== Segment start ==

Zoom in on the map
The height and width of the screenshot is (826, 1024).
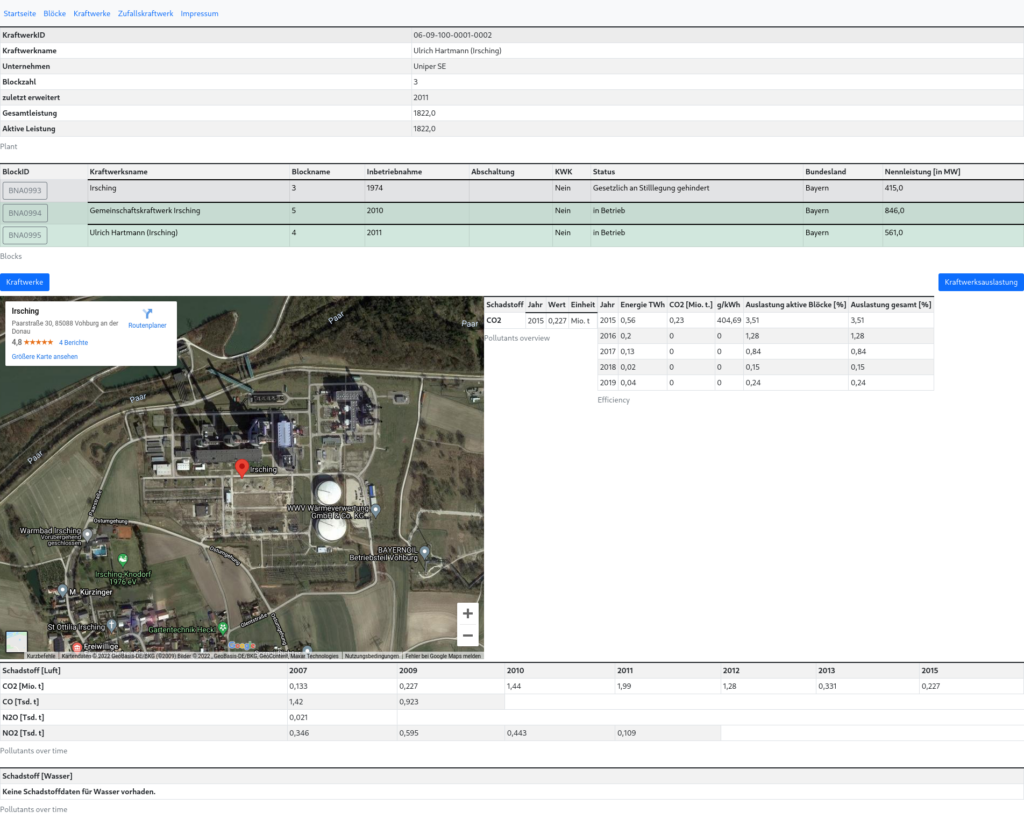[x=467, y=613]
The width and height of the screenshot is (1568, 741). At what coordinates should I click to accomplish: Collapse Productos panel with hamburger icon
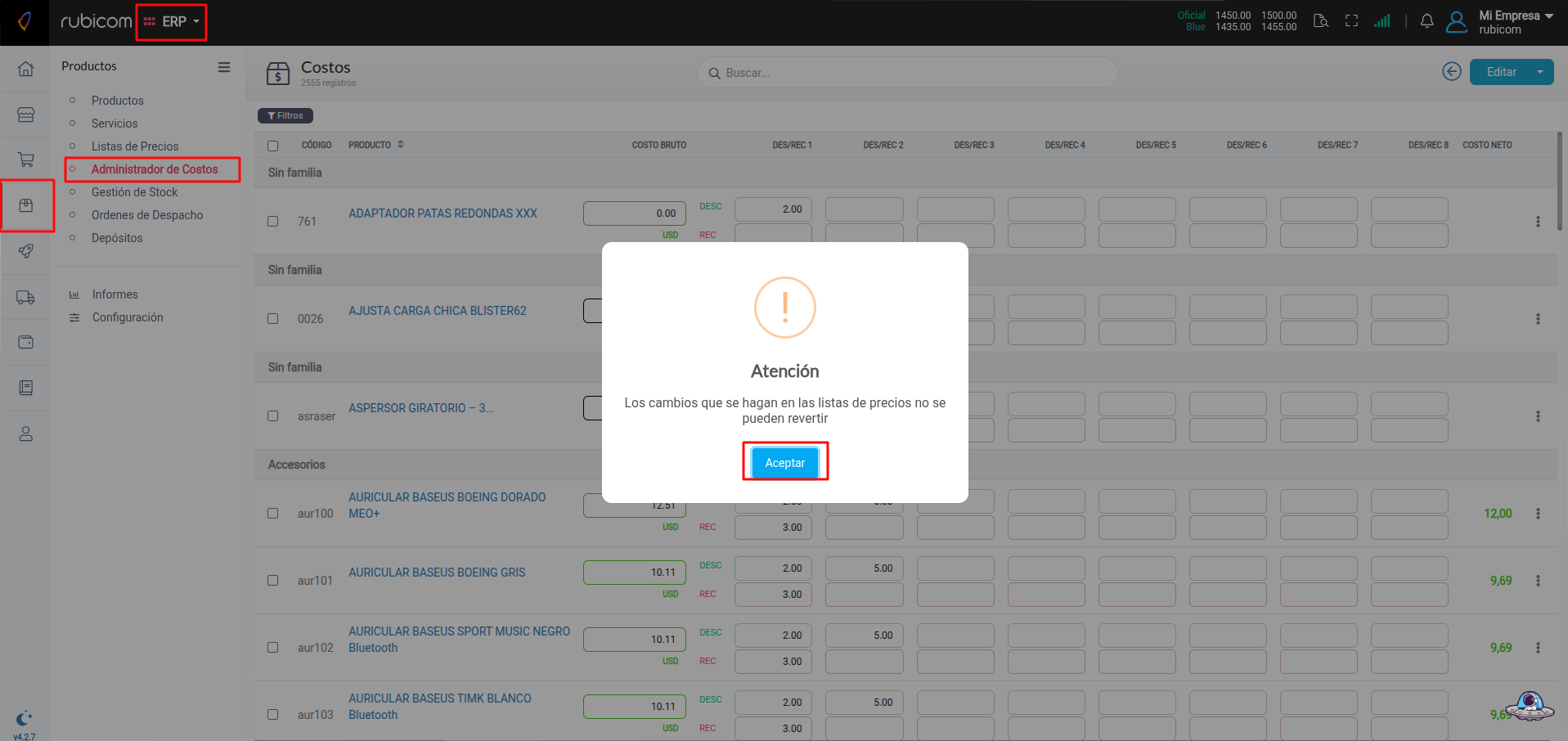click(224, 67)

== Segment end ==

*TASK GOAL*. Please print the entries exactly as they stand. Images are not part of the copy.

*RESPONSE FOR THIS EXERCISE*.
Zoom in on the map
The height and width of the screenshot is (826, 1024).
[x=467, y=613]
The width and height of the screenshot is (1568, 741). At what coordinates should I click to accomplish: Collapse Productos panel with hamburger icon
click(224, 67)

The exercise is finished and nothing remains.